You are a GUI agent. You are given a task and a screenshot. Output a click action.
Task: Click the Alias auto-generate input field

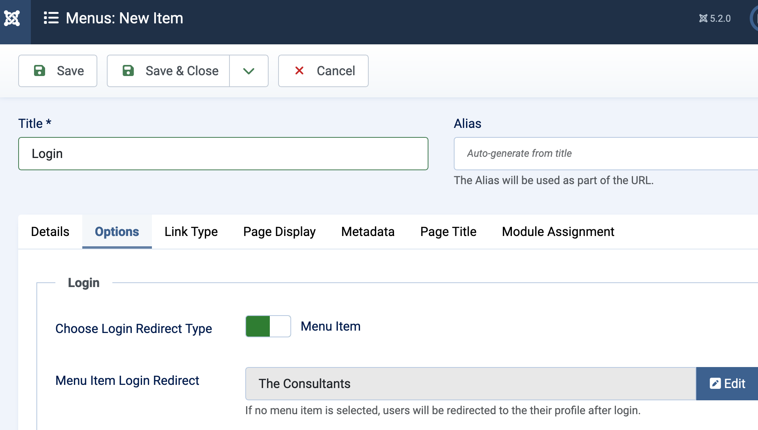point(605,154)
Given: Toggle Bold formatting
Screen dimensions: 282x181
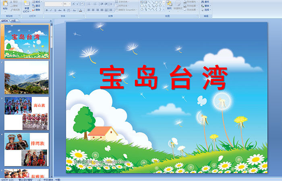Looking at the screenshot, I should click(47, 10).
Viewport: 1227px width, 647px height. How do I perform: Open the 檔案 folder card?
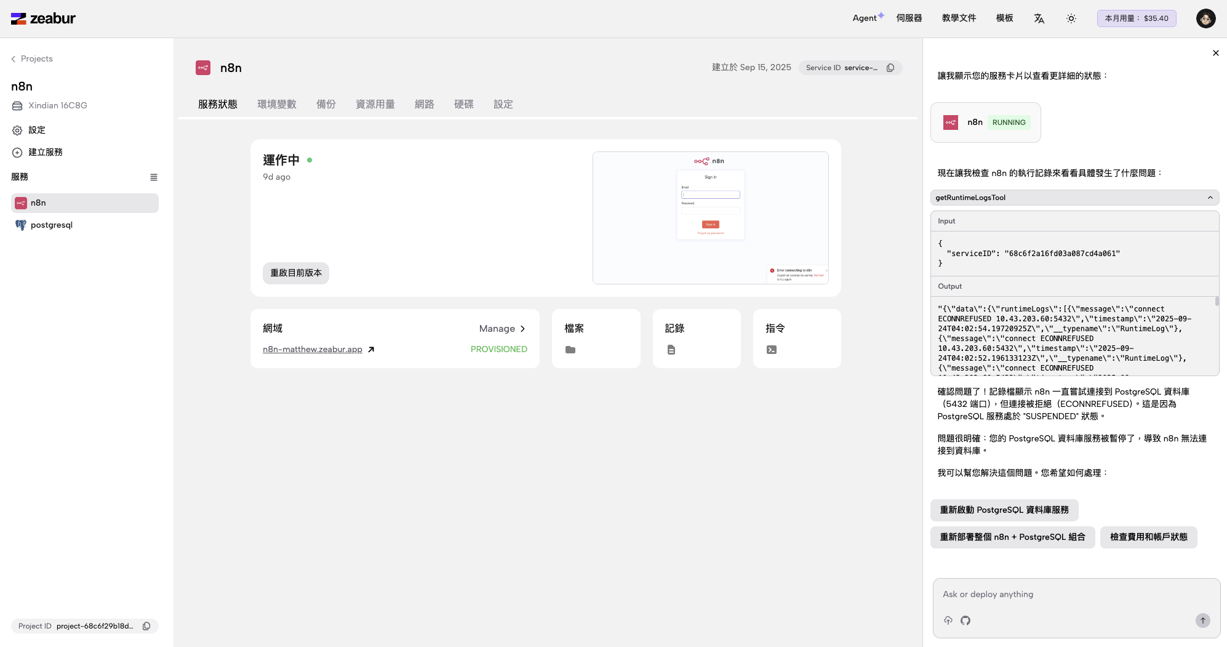click(596, 339)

◆ ◆ ◆

Give the data again exactly as it stands, apart from the pictures.

You are a GUI agent. You are given a task and a screenshot. Output a click action.
Task: Click the Alias auto-generate input field

point(605,154)
Given: Toggle Bold formatting
Screen dimensions: 282x181
Looking at the screenshot, I should click(47, 10).
Viewport: 1227px width, 647px height. How do I perform: Open the 檔案 folder card?
click(596, 339)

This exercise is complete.